Professor Richard Roller, PhD, has successfully renewed his R21 grant entitled, "Mechanism and regulation of protein kinase functions in HSV nuclear egress" from the National Institute of Health (NIH).

Abstract

Alphaherpesviruses encode two proteins kinases that are critical regulators of pathogenesis, pUS3 and pUL13. pUS3 has multiple functions in infection including facilitation of nuclear egress, protection from apoptosis, promotion of viral protein synthesis, and inhibition of antigen presentation to the immune system.

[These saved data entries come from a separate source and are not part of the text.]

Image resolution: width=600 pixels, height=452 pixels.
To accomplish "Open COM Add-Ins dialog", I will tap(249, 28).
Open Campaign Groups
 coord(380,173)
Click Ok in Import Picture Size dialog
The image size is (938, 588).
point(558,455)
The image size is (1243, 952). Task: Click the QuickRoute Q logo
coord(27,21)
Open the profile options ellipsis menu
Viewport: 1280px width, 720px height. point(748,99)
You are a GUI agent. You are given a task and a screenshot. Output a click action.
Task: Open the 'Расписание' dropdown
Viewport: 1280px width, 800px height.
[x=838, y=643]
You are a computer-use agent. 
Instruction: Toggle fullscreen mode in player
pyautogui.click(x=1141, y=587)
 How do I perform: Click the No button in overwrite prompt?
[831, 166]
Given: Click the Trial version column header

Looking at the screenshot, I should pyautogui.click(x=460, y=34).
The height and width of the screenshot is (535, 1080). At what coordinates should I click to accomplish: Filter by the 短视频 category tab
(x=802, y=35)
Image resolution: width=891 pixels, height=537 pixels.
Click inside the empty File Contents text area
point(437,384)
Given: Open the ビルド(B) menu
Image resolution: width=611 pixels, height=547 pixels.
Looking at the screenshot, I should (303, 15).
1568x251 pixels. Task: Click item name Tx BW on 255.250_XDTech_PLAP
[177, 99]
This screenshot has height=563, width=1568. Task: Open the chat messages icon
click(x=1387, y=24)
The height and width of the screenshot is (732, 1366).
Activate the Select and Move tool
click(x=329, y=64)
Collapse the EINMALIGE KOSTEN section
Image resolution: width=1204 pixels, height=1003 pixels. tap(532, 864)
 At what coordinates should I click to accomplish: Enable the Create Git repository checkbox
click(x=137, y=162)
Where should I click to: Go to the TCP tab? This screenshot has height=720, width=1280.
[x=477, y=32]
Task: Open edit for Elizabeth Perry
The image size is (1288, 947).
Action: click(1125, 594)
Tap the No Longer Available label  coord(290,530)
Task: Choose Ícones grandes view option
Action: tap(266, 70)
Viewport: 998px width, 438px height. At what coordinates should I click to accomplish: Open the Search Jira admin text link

The regulation of the activity of pUS3 is, therefore, of great interest, both as a tool for understanding the molecular biology of herpesvirus infections, and as an avenue for exploring antiviral therapies based on inhibition of its various activities. pUS3 kinase activity has been reported to be regulated both by autophosphorylation and by phosphorylation by another herpesvirus-encoded kinase, pUL13. Intriguingly, regulation of pUS3 activity by pUL13 appears to affect some pUS3 functions, but not others. Specifically, it appears to be necessary for at least some of the activities of pUS3 in egress of virus capsids from the nucleus, but not for protection of infected cells from some pro-apoptotic stimuli (). These observations highlight two very significant gaps in our understanding of the interaction between pUL13 and pUS3. First, it is unclear which pUS3 functions are regulated by pUL13, and what distinguished UL13-dependent from UL13-independent functions. We propose the simple hypothesis that phosphorylation of pUS3 by pUL13 specifically regulates its nuclear functions by regulating its access to the nucleus. Second, the mechanism and functional significance of pUL13 regulation of pUS3 is unclear. It is known that pUL13 phosphorylates pUS3, but it is not clear whether this phosphorylation is necessary for pUL13 regulation of pUS3. A recently published proteomic analysis of HSV infected cells suggests that pUL13 phosphorylates pUS3 at S139. We will use a genetic approach to test the hypothesis that S139 is the critical residue for regulation of pUS3 by pUL13, and then to test the significance of S139 phosphorylation for viral growth and spread.